[Opening PROVIDED ENTRIES section]
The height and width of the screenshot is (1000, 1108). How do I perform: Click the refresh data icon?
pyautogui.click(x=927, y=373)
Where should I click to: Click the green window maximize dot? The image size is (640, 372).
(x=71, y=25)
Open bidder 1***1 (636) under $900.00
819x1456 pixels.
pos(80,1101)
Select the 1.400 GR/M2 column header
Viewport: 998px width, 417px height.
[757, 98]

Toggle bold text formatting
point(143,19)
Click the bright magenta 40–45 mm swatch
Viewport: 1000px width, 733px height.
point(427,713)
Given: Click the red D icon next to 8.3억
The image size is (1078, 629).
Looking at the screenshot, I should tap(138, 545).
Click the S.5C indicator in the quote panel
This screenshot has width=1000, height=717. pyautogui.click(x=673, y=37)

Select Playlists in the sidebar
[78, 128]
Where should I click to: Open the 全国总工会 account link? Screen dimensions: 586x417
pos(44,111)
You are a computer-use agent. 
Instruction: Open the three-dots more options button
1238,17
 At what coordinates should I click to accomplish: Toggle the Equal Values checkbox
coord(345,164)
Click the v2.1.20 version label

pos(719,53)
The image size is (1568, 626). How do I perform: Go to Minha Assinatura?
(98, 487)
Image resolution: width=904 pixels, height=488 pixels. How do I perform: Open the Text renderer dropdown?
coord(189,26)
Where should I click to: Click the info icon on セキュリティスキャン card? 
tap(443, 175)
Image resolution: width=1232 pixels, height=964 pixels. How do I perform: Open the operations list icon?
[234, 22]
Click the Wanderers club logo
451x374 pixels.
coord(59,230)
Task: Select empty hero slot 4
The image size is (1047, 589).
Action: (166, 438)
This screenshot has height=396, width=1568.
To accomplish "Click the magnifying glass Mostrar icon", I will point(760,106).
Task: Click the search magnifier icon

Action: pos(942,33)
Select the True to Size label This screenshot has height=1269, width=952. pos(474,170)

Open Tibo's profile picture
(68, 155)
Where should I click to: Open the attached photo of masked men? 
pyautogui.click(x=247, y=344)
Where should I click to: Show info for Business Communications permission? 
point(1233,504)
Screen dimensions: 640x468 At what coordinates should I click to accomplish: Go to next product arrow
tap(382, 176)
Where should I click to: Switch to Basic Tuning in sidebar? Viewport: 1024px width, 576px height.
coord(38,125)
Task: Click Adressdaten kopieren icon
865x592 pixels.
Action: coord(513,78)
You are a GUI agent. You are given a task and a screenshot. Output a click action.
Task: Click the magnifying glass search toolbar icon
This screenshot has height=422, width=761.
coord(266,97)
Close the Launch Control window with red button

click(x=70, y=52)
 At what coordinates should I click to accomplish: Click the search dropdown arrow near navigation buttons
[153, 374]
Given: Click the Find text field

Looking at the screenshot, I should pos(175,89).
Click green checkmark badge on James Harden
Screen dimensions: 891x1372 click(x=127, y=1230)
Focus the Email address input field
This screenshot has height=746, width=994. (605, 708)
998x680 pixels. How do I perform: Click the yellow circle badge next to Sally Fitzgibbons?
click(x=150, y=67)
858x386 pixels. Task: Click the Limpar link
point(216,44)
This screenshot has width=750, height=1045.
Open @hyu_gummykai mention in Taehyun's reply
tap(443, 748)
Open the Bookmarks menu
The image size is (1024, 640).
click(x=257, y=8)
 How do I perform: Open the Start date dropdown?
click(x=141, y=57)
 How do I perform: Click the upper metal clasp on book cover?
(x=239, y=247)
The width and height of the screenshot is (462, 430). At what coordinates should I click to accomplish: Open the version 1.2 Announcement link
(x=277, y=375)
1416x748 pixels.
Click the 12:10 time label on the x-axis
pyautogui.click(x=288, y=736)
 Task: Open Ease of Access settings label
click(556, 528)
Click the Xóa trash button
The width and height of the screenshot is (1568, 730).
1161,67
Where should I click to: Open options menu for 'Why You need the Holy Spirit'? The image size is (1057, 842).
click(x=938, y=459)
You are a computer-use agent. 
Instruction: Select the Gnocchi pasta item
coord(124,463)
[Closing PROVIDED ENTRIES section]
[EXERCISE AIM]
Which lines of the data contain the word "glass"? Copy each one.

[SOLUTION BELOW]
To accomplish "Click the magnifying glass Mostrar icon", I will point(760,106).
Task: Click the magnifying glass search toolbar icon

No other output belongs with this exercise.